Kitaplar Sürekli Yazılar Kitap Söyleşileri |
1 Ekim 2018
ABD'de Irkçılık: 1970'lerden Günümüze.
Bu yazımda bir filmden söz etmek istiyorum:
Orijinal adı "BlacKkKlansman" olan ve sinemalarımızda "Karanlıkla Karşı
Karşıya" adıyla oynayan bir filmden.
* * *
Birleşmiş Milletler bursuyla gittiğim University of Michigan, Amerika
Birleşik Devletlerinin en Demokrat üniversitelerinden biriydi.
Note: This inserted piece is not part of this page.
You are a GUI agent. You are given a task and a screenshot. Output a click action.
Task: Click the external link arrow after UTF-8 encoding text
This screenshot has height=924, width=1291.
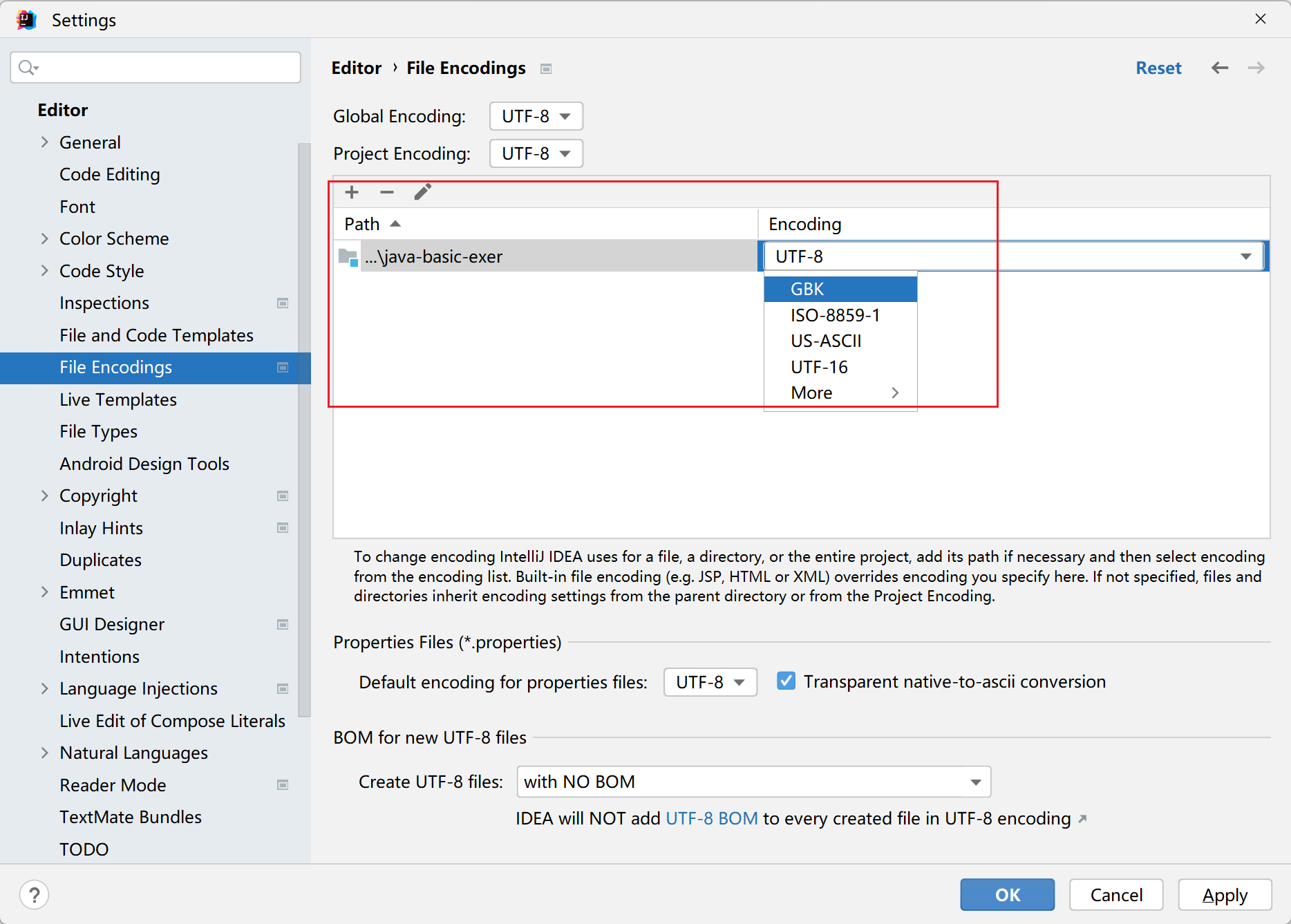coord(1083,819)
School Of Social Work ise üniversitenin en ilerici, insan haklarına ve
demokrasiye en çok bağlı olan okuluydu.
1964-1966 yılları, Kennedy'nin öldürülmesinden sonra, hem Vietnam savaşının
Johnson tarafından tırmandırıldığı hem de Siyahların İnsan Hakları
mücadelesinin yükseldiği dönemdi.
Benim üniversitedeki danışmanın Dr. Roger Lynd, Nijerya'dan yeni dönmüş bir
Birleşmiş Milletler uzmanıydı ama asıl kimliği çok daha önemliydi:
Vietnam Savaşı Karşıtı Örgütler Konfederasyonu'nun ABD'deki "Hazine
Sorumlusu"ydu (Treasurer).
Üniversite'nin öğrencileri, Asker Alma Dairesi'ni işgal edecek ve hatta
Kuzey Vietnamlılara kan bağışı yapacak denli savaş karşıtı gösteriler
düzenliyorlardı.
"Sit in" ve "Teach in" denilen, sınıfları işgal ederek ders saatlerinde
yapılan Savaş Karşıtı konferansları icat edenler de bizim üniversitenin
öğrencileriydi.
Bizim School Of Social Work öğrencileri ise, konularından dolayı, özellikle
Siyahların medeni hakları konusunda çok aktiflerdi.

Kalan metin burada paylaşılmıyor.